Given this inevitable chain of circumstances, why not just confiscate our money to directly purchase a home for every poor credit risk? It might be cheaper. Ah, but then you wouldn’t be able to decry the high salaries of CEO’s, would you?
And what does the Democrats’ plan include? Money for ACORN, of course. ACORN does what, again? Well, for one thing, ACORN registers Democrats to vote. Fraudulently. But that’s another topic. More to the point, ACORN lobbies for affordable housing. And the beat goes on.
See, on this issue, Democrats can’t lose. If mortgage companies lend based upon ability to repay, they are threatened with regulations regarding “discriminatory lending practices.” If they lend without considering ability to repay, they are threatened with regulations regarding “predatory lending practices.”
If our public schools taught economics with half the zeal they reserve for condom use, the voters might not be able to be fooled like this. Which, of course, is why Democrats think the public school system is just peachy.
You know who was most prescient on the housing bubble? Ron Paul. If the man hadn’t associated with crazy racists and 9/11 “truthers,” I might have voted for him in the primaries. He gets economics. Again, this is from five years ago:
The connection between the GSEs [Fannie Mae and Freddie Mac] and the government helps isolate the GSE management from market discipline. This isolation from market discipline is the root cause of the recent reports of mismanagement occurring at Fannie and Freddie. After all, if Fannie and Freddie were not underwritten by the federal government, investors would demand Fannie and Freddie provide assurance that they follow accepted management and accounting practices.

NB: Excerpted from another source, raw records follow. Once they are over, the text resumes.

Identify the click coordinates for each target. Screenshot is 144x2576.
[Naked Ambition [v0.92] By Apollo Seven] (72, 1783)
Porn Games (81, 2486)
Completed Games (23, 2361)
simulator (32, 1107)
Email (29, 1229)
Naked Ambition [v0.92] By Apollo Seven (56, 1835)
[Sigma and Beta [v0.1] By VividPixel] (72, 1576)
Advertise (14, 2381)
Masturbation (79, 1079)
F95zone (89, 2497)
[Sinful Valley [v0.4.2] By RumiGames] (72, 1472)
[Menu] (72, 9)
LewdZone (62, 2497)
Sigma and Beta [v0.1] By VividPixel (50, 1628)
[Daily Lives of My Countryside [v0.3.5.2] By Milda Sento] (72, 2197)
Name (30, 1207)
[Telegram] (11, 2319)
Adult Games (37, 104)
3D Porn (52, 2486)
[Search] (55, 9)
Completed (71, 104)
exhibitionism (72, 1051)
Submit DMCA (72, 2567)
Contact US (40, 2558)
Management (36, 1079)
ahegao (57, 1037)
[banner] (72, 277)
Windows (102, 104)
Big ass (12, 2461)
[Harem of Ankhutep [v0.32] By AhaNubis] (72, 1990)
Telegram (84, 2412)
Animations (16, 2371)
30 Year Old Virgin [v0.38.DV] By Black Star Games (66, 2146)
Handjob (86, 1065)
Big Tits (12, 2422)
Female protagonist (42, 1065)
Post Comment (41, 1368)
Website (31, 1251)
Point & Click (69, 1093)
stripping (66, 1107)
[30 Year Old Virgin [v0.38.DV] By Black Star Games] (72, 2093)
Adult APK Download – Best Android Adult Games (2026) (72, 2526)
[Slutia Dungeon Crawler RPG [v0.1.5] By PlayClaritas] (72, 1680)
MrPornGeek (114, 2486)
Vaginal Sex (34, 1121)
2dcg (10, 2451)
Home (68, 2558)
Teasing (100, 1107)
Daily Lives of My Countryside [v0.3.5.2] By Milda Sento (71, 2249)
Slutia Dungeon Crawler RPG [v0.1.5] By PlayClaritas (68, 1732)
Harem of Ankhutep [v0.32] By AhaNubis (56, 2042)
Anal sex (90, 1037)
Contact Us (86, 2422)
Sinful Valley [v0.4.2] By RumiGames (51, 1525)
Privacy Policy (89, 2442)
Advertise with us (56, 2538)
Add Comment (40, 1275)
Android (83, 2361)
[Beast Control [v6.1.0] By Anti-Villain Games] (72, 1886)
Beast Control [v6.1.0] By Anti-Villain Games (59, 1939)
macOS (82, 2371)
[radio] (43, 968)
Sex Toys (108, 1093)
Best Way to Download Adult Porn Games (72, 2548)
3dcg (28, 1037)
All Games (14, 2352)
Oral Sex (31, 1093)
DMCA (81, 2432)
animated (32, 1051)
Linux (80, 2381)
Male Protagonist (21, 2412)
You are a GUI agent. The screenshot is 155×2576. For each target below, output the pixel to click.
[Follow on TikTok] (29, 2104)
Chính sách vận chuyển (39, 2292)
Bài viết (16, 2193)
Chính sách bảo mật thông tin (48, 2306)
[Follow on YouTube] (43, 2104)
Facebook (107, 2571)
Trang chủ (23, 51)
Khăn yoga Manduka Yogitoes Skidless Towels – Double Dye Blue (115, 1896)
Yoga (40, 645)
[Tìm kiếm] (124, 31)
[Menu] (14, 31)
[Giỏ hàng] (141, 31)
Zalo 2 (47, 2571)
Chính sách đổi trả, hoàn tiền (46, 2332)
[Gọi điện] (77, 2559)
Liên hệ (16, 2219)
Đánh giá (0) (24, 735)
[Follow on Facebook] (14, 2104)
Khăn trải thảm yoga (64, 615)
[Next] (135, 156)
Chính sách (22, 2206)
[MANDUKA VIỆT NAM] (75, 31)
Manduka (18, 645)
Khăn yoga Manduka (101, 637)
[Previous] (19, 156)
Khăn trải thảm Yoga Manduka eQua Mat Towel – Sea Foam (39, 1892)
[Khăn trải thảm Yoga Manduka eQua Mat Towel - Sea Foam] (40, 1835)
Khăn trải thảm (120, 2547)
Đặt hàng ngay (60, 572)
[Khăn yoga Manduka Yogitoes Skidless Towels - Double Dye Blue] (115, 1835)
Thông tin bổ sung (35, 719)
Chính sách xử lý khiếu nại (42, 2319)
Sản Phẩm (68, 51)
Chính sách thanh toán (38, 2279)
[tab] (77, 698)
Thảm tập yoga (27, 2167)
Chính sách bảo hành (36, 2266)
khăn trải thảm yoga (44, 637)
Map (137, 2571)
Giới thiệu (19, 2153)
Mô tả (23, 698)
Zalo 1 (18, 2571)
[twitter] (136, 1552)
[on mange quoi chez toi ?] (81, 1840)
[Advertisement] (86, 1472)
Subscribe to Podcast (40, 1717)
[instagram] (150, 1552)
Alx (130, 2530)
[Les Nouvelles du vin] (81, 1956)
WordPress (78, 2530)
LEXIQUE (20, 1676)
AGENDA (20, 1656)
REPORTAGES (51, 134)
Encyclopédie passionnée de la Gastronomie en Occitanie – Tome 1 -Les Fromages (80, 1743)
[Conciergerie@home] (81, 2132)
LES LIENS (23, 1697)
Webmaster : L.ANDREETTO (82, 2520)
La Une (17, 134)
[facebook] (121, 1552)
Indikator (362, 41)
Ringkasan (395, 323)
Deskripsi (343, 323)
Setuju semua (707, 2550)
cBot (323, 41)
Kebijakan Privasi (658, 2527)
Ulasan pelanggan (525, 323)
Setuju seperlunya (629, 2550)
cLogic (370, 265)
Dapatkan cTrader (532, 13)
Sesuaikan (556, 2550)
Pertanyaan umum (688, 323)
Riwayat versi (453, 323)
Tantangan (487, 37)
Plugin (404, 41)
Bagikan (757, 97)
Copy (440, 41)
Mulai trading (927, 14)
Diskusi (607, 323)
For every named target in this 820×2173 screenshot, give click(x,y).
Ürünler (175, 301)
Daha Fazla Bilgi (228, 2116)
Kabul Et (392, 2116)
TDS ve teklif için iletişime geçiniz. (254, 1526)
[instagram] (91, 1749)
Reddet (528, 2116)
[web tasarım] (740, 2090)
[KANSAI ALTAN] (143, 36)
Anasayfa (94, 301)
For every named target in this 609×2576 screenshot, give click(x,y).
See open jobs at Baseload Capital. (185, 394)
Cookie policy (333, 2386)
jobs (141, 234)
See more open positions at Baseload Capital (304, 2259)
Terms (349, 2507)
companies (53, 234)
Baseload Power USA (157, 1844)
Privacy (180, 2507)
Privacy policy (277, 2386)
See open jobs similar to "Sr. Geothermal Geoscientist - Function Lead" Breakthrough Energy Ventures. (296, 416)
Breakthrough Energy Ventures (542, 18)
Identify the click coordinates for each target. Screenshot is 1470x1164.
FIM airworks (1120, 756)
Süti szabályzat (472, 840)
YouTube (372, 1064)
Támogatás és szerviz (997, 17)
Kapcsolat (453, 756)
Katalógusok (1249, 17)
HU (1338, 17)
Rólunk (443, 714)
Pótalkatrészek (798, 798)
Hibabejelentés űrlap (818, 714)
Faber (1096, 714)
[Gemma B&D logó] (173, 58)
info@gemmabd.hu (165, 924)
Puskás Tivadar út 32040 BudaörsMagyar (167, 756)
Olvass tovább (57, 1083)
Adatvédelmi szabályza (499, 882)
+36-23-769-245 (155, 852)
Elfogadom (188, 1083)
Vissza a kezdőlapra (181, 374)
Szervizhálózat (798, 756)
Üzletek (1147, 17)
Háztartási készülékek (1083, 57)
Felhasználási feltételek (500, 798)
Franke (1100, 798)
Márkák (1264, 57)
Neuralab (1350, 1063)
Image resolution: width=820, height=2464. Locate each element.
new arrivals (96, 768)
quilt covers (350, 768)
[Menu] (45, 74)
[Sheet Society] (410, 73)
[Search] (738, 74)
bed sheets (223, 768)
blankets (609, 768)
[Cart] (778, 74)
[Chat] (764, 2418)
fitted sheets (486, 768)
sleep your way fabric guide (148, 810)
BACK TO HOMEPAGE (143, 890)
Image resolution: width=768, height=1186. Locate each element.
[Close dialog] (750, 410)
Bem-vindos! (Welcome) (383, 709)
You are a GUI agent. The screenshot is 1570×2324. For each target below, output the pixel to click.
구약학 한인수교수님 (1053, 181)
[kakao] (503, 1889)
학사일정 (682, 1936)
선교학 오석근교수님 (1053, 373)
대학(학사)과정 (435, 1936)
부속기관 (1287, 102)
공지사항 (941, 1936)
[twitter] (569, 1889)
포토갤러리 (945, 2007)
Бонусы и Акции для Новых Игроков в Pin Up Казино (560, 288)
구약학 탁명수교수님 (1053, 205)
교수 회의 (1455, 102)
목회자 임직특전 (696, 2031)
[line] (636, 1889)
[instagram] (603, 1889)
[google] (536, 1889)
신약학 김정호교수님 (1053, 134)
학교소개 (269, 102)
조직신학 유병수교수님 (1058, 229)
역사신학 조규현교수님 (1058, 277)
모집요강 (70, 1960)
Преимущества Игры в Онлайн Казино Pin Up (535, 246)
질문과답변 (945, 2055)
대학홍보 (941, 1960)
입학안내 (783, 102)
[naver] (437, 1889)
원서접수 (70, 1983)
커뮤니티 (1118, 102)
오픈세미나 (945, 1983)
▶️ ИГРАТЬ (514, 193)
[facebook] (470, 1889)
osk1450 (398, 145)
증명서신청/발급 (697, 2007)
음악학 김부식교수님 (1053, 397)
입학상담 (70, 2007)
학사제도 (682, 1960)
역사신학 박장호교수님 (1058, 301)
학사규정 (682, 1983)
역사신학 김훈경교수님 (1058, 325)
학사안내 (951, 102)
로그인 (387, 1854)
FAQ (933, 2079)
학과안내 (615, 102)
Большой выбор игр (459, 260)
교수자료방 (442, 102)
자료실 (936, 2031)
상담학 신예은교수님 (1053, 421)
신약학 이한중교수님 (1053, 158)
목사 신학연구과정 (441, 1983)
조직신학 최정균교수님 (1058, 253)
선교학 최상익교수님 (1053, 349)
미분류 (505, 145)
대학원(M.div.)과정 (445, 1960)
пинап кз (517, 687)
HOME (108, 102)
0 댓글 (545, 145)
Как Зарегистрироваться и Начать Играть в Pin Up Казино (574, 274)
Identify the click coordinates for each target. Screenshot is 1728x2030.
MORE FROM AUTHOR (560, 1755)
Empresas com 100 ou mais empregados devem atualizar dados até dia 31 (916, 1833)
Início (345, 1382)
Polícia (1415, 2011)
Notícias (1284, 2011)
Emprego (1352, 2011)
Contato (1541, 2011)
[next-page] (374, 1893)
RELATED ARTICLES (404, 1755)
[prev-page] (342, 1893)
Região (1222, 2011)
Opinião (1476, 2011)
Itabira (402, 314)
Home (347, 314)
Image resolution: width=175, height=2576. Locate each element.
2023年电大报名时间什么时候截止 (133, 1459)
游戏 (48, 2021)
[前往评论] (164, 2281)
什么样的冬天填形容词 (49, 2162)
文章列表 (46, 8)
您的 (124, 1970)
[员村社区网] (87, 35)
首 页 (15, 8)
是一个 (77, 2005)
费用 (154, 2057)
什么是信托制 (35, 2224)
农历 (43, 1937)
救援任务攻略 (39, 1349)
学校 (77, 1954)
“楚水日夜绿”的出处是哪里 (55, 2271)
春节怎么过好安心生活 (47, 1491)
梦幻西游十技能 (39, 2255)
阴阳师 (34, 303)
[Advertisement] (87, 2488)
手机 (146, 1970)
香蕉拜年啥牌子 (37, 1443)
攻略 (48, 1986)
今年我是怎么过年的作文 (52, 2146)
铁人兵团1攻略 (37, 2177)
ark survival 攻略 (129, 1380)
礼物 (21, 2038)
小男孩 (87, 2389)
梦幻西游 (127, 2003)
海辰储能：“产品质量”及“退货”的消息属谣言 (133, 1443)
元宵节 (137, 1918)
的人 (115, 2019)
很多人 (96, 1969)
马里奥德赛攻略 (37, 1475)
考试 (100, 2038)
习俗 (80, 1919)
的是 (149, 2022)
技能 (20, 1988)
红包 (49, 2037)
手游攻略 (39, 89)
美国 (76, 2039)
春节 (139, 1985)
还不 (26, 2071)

Ironically, by transferring the risk of a widespread mortgage default, the government increases the likelihood of a painful crash in the housing market. This is because the special privileges granted to Fannie and Freddie have distorted the housing market by allowing them to attract capital they could not attract under pure market conditions. As a result, capital is diverted from its most productive use into housing. This reduces the efficacy of the entire market and thus reduces the standard of living of all Americans.
Despite the long-term damage to the economy inflicted by the government’s interference in the housing market, the government’s policy of diverting capital to other uses creates a short-term boom in housing. Like all artificially-created bubbles, the boom in housing prices cannot last forever. When housing prices fall, homeowners will experience difficulty as their equity is wiped out. Furthermore, the holders of the mortgage debt will also have a loss. These losses will be greater than they would have otherwise been had government policy not actively encouraged over-investment in housing.
Perhaps the Federal Reserve can stave off the day of reckoning by purchasing GSE debt and pumping liquidity into the housing market, but this cannot hold off the inevitable drop in the housing market forever. In fact, postponing the necessary, but painful market corrections will only deepen the inevitable fall. The more people invested in the market, the greater the effects across the economy when the bubble bursts.
Republicans say no one’s to blame. Democrats say Republicans are to blame. They’re all engaged in breathtaking dishonesty, but at least the Republicans are displaying charity.